In questi giorni in cui i media sono stati intasati dalle sovrabbondanti notizie dell’arresto del super latitante che da oltre trent’anni era riuscito a sfuggire alla sua cattura , la giornalista e scrittrice Stefania Auci , siciliana ed esperta conoscitrice delle cose della sua terra, commentando l’arresto , non ha potuto fare a meno di evidenziare, con insistenza, ai propri telespettatori della rete rai, come l’uomo assicurato alla giustizia, nelle sembianze e nell’agire, non aveva nulla di speciale e sofisticato, ed appariva simile e null’affatto diverso da tanti stessi uomini della sua età.
Oggi il rischio di condotte deresponsabilizzate da parte di molti uomini appartenenti ad aree non sempre marginali della nostra società è estremamente concreto ed attuale.

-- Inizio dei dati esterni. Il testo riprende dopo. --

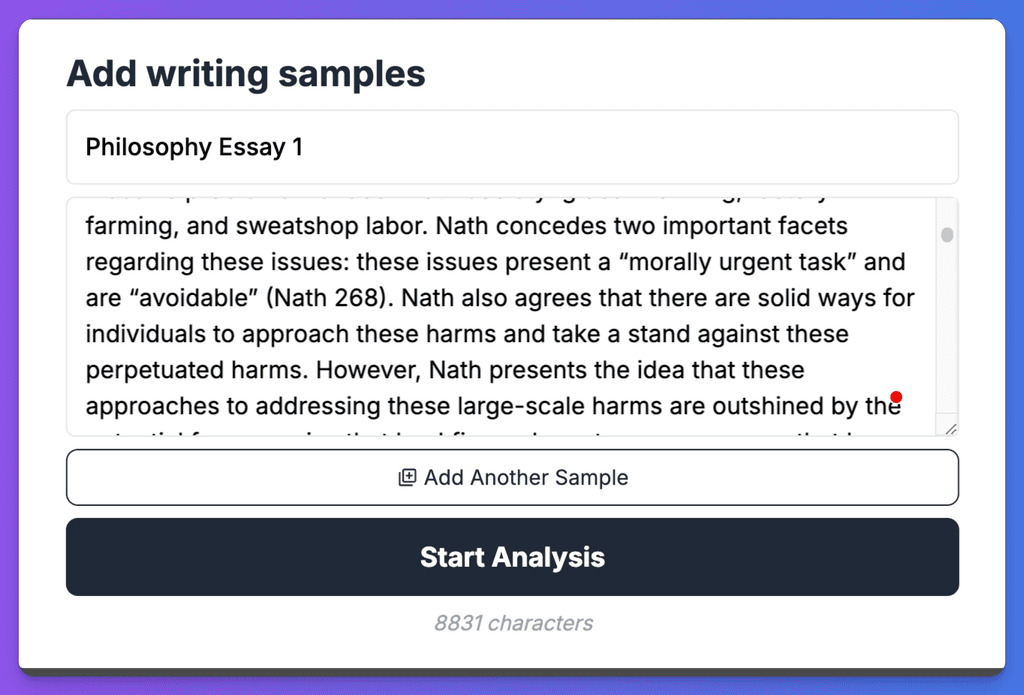Click the red unsaved-changes dot indicator

tap(897, 396)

Peraltro, non è del tutto venuto meno il teatro di indifferenza, su cui nella collettività questi soggetti si muovono , suscitando soltanto reazioni spesso solo verbali e comunque scarsamente incisive, inadeguate e poco tempestive.
La Giornata della Memoria, quindi ancor oggi, si conferma una necessaria fonte di monito a non dimenticare, affinché non debba più risuonare la voce dell’Eterno che ha già detto a Caino : “ Dov’è tuo fratello Abele ?” (Genesi 4, 9).